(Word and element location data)
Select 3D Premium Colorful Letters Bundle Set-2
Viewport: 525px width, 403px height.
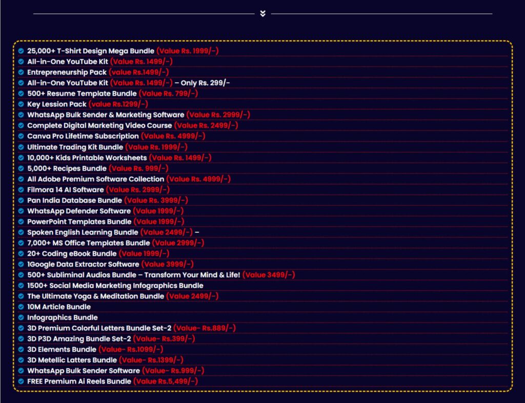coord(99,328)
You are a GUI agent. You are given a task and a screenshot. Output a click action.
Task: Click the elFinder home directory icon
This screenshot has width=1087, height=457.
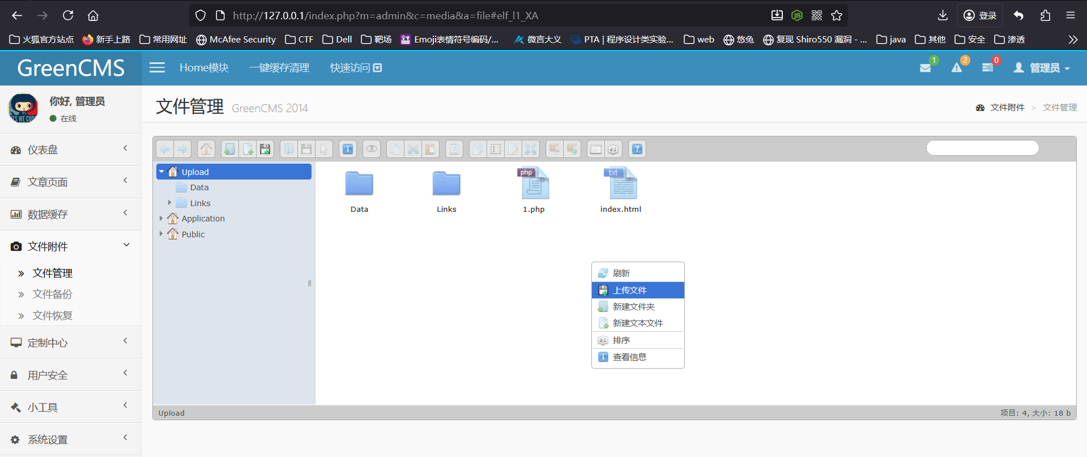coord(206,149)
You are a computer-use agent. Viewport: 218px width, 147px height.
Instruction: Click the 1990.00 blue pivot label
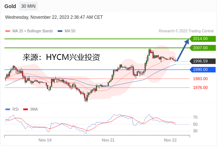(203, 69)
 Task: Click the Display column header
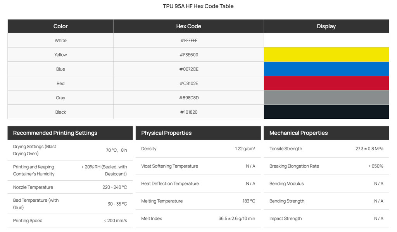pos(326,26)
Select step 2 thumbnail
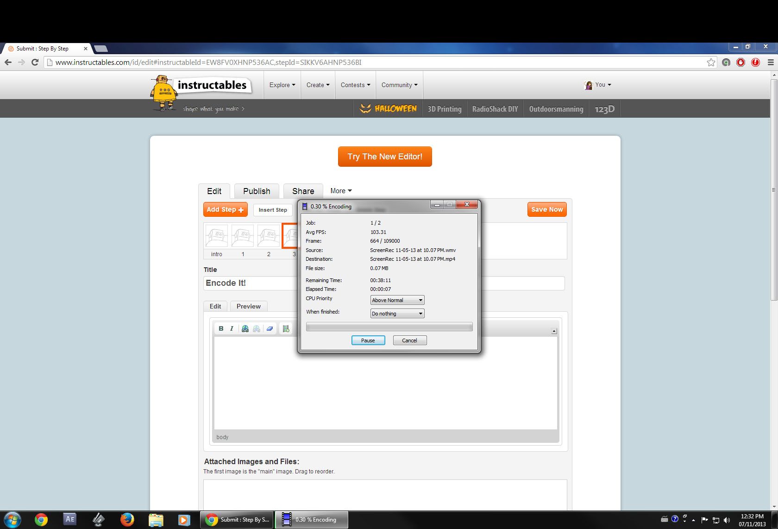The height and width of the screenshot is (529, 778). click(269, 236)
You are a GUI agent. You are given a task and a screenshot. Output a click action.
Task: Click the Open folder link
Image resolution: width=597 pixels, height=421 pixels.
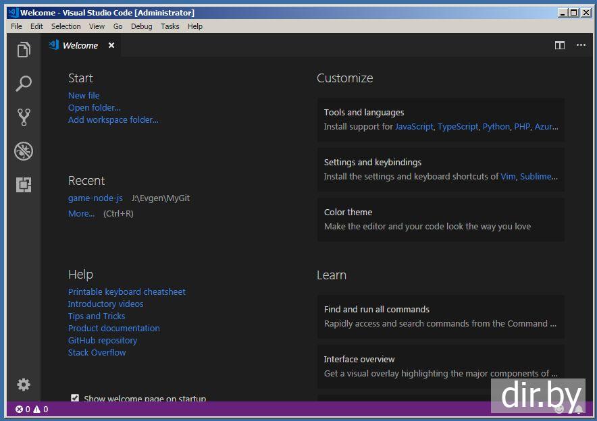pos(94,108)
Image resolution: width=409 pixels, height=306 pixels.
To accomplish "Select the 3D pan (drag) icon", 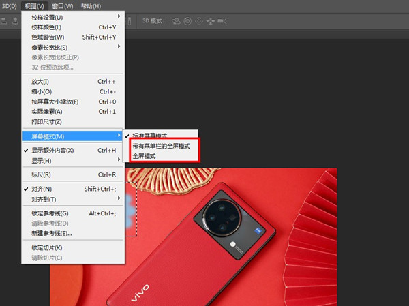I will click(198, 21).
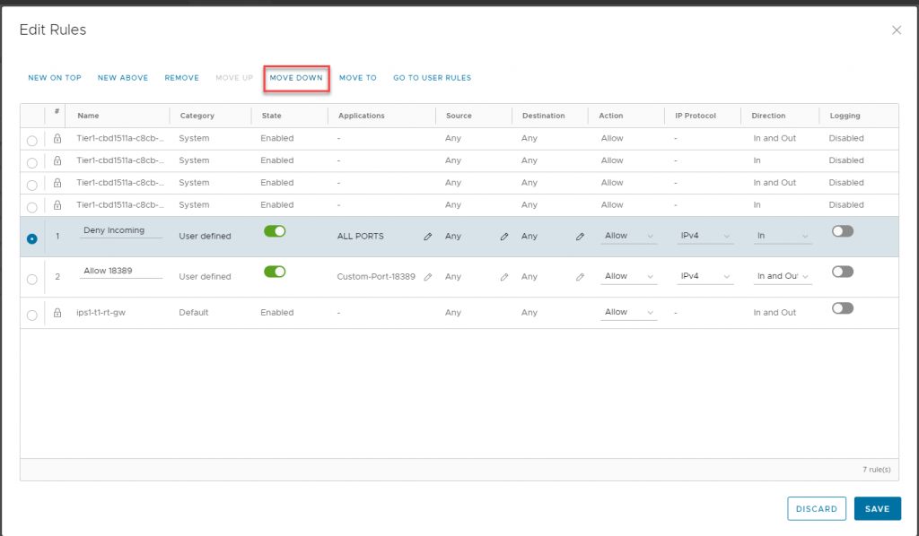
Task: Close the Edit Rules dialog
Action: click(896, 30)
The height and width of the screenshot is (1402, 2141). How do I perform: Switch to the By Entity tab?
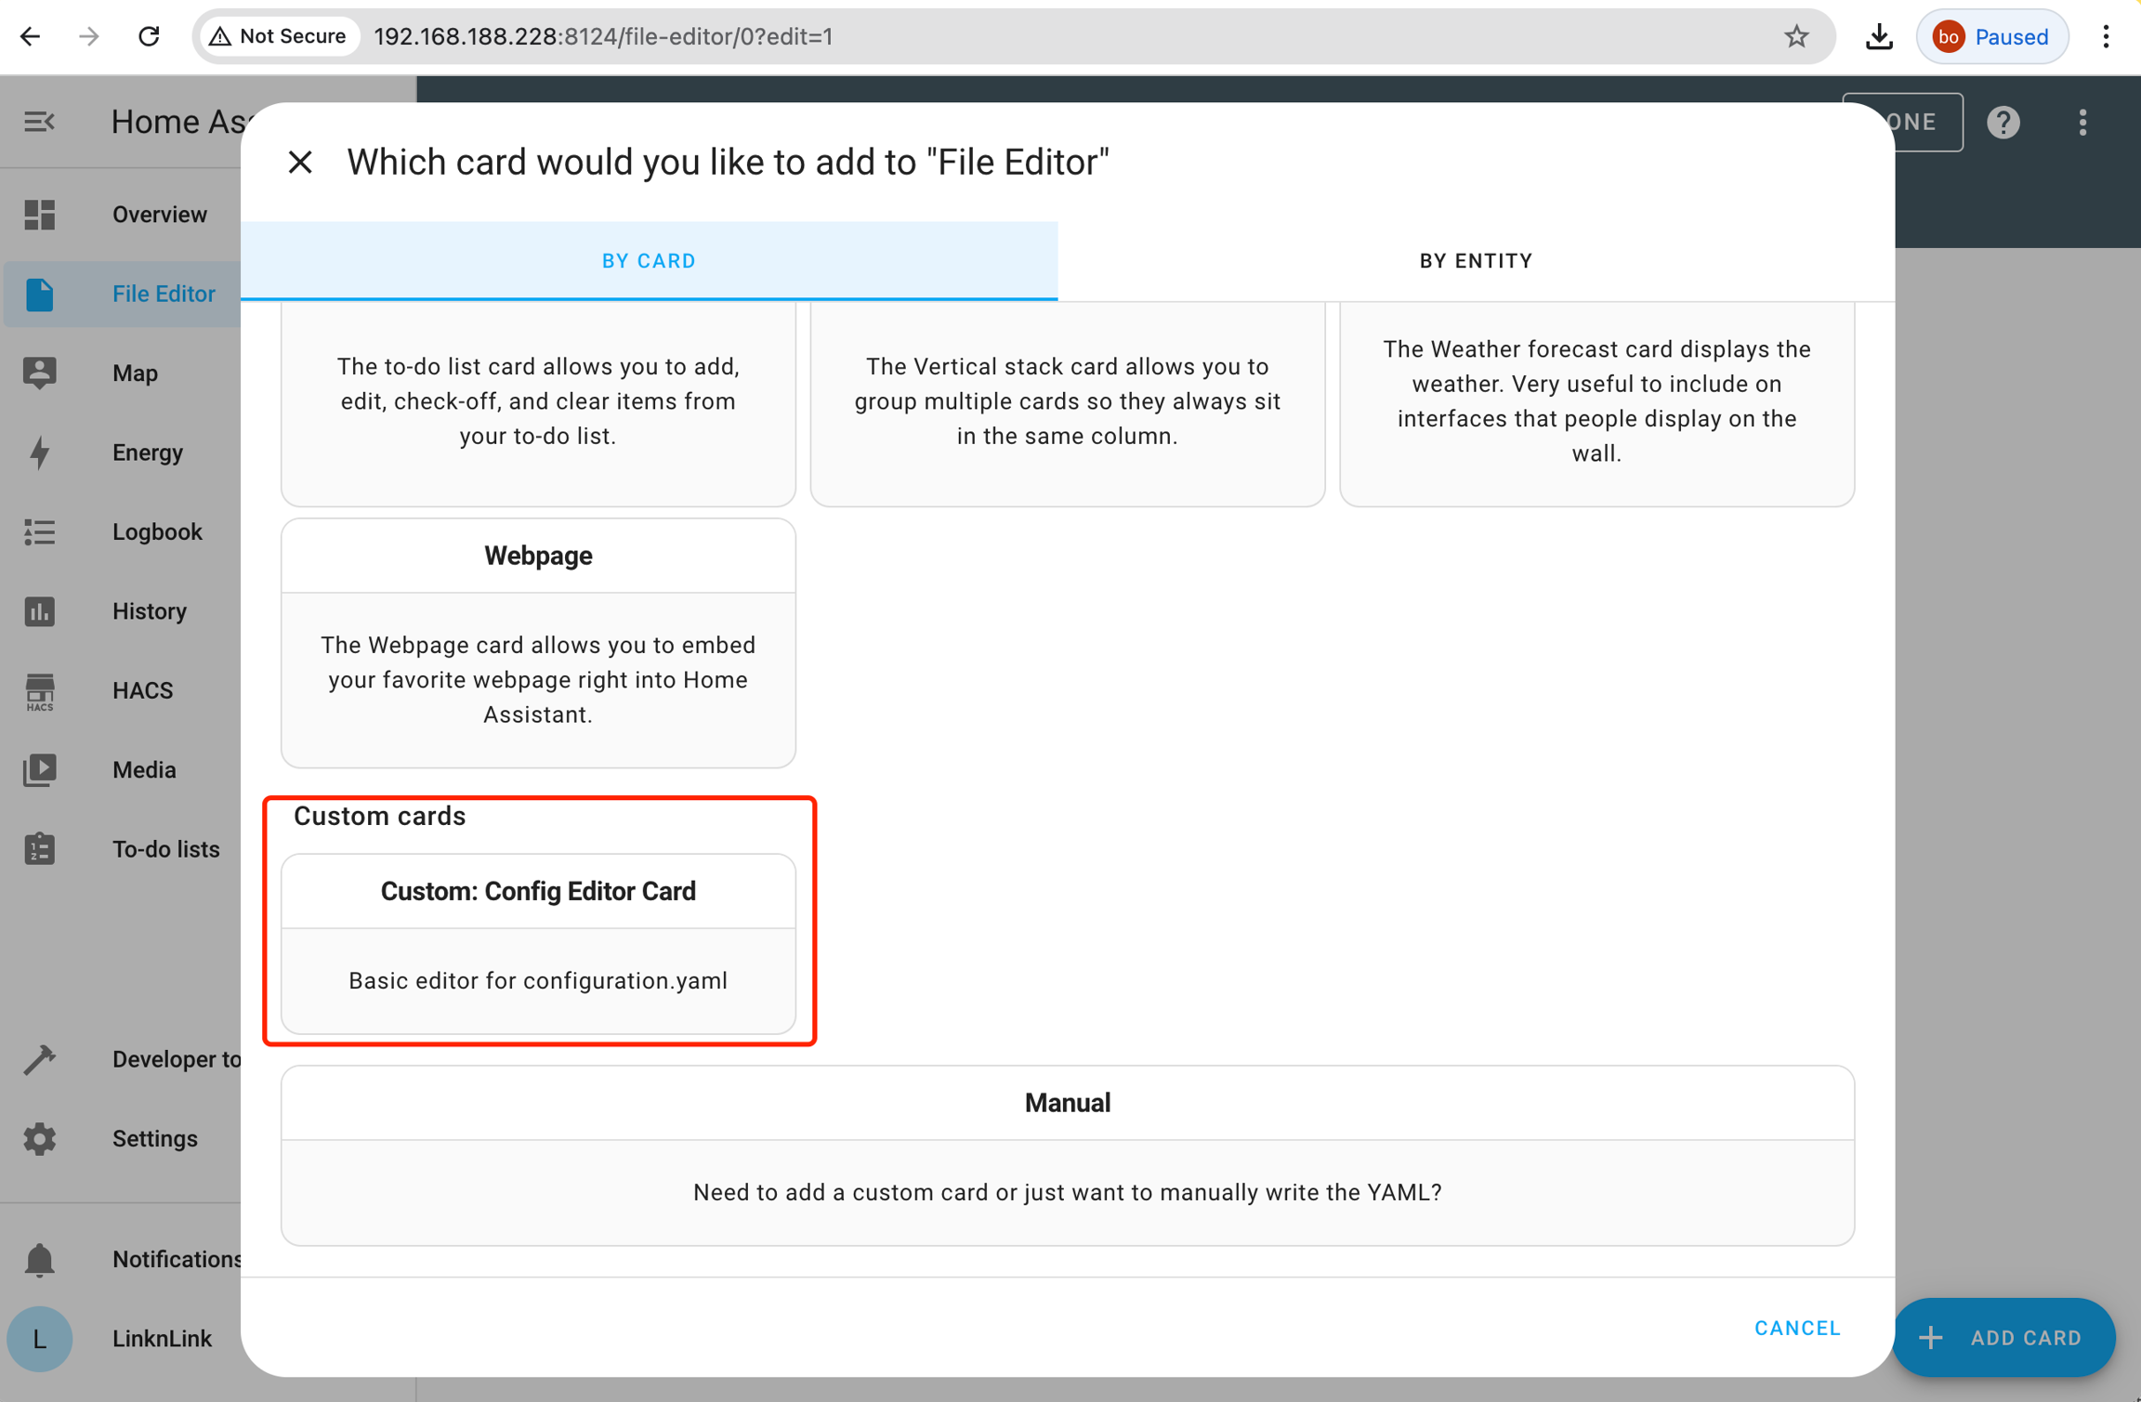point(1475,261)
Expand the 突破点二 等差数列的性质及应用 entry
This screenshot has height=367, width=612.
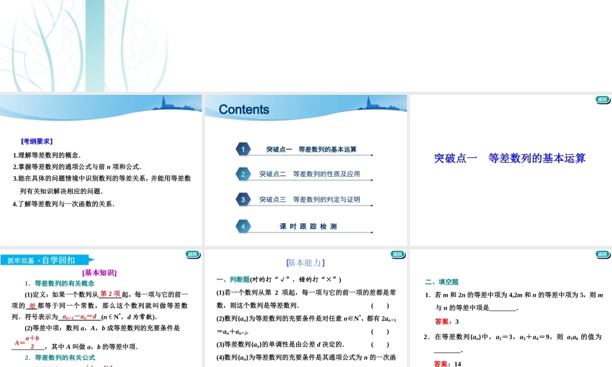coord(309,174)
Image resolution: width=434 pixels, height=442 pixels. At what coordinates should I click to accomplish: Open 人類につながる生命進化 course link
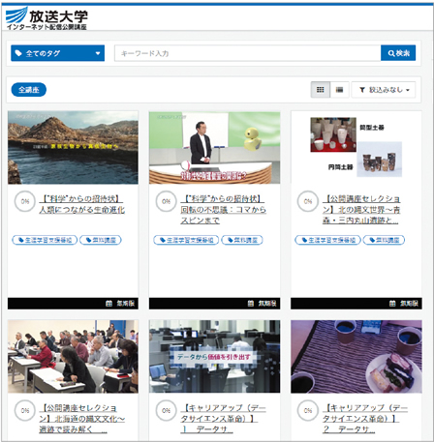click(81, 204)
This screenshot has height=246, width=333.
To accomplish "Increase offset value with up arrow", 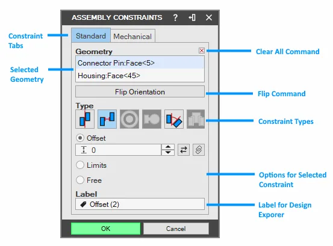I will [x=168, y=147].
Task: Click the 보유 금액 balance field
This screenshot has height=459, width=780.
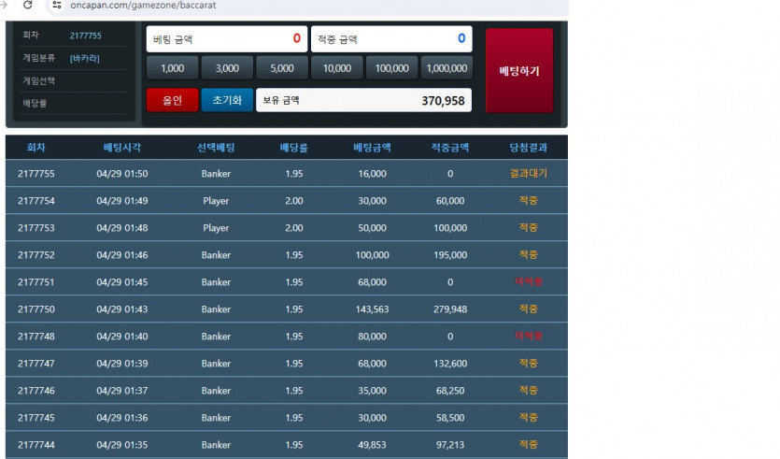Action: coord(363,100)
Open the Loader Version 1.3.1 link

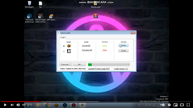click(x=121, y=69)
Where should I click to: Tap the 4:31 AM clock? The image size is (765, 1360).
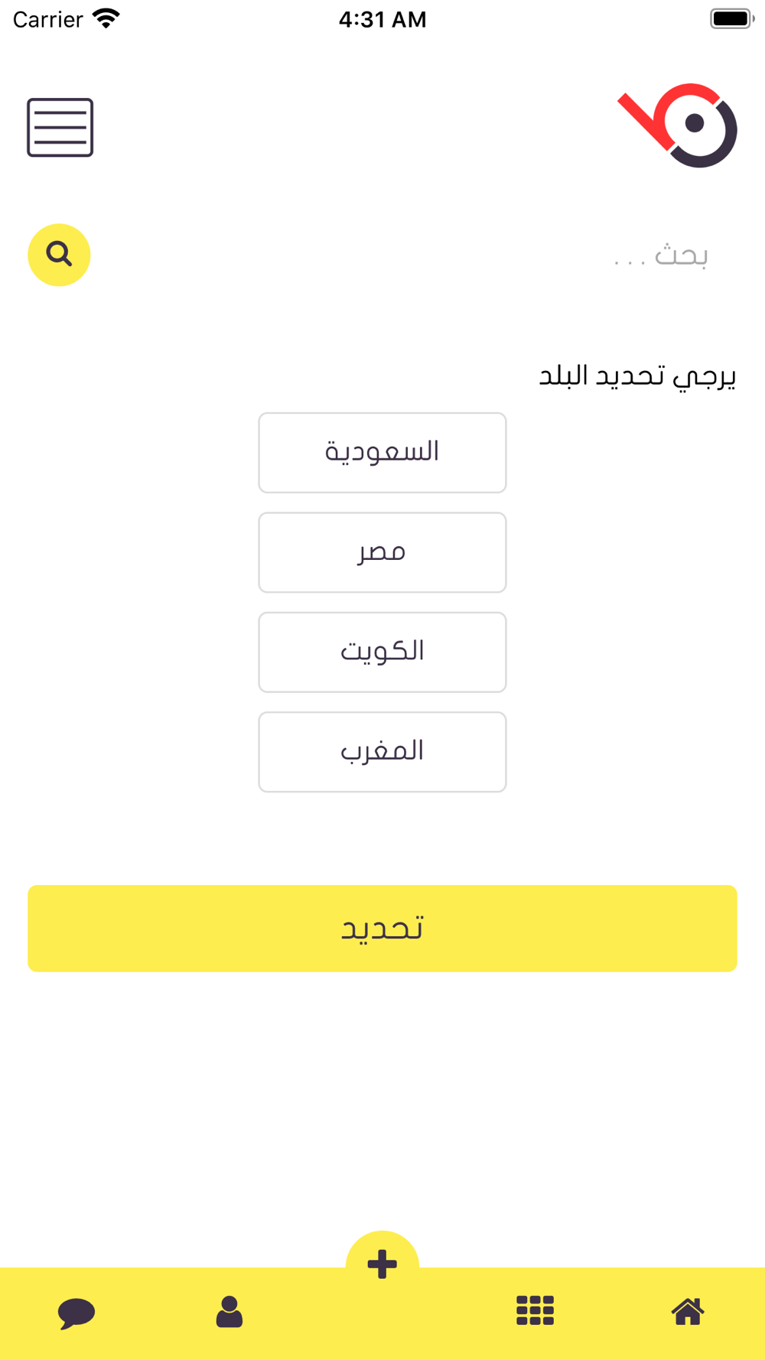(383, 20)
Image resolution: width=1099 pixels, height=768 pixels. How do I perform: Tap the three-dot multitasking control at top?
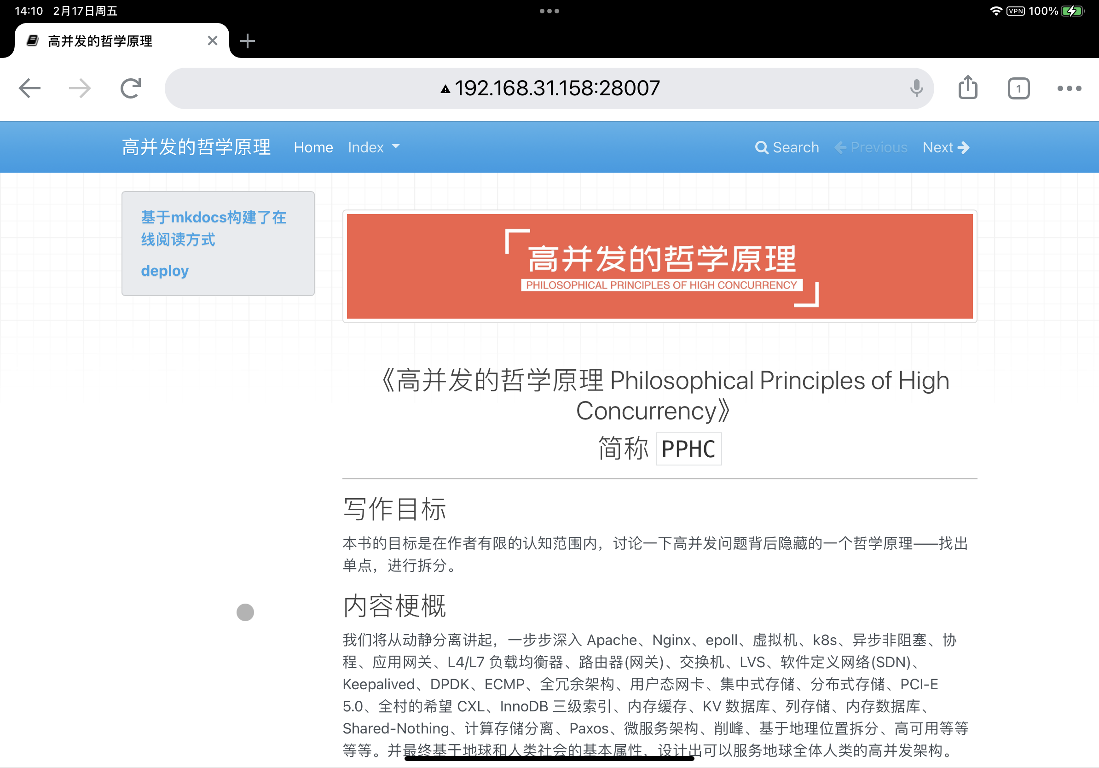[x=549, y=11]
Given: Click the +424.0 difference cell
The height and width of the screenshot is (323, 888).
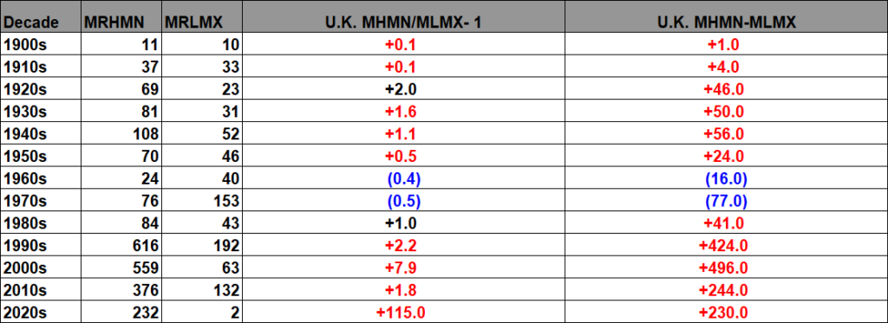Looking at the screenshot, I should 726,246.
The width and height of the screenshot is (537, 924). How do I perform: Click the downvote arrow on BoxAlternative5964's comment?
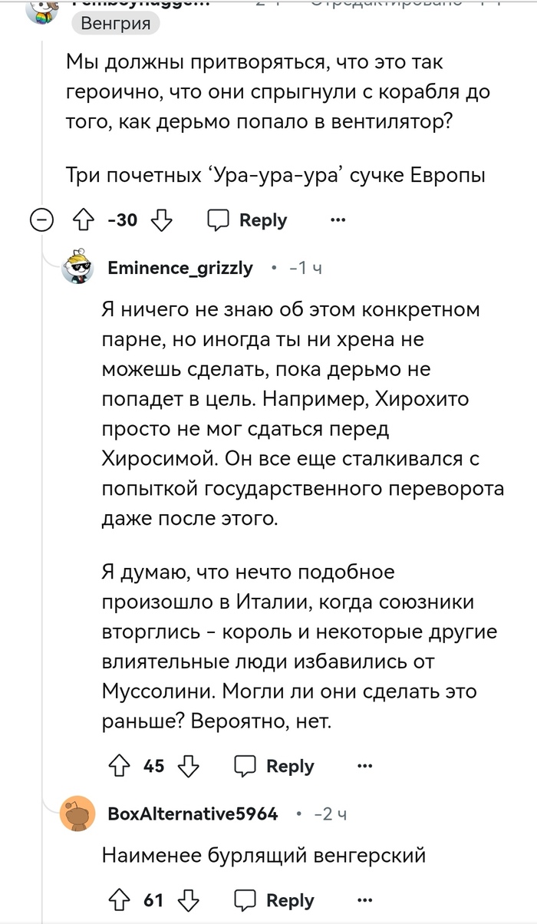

- [CHALLENGE]: Render everything from the line containing "Task: Click the 보유 금액 balance field" down to the end of the data as a JSON list of strings, one string per line. Skip blank lines and leave the pictures out.

- [WRITTEN ANSWER]:
[
  "Task: Click the 보유 금액 balance field",
  "This screenshot has height=459, width=780.",
  "Action: coord(363,100)",
  "Open the Loader Version 1.3.1 link",
  "click(x=121, y=69)",
  "Where should I click to: Tap the 4:31 AM clock? The image size is (765, 1360).",
  "(383, 20)",
  "Image resolution: width=1099 pixels, height=768 pixels. How do I perform: Tap the three-dot multitasking control at top?",
  "[x=549, y=11]",
  "Given: Click the +424.0 difference cell",
  "The height and width of the screenshot is (323, 888).",
  "Looking at the screenshot, I should 726,246.",
  "The width and height of the screenshot is (537, 924). How do I perform: Click the downvote arrow on BoxAlternative5964's comment?"
]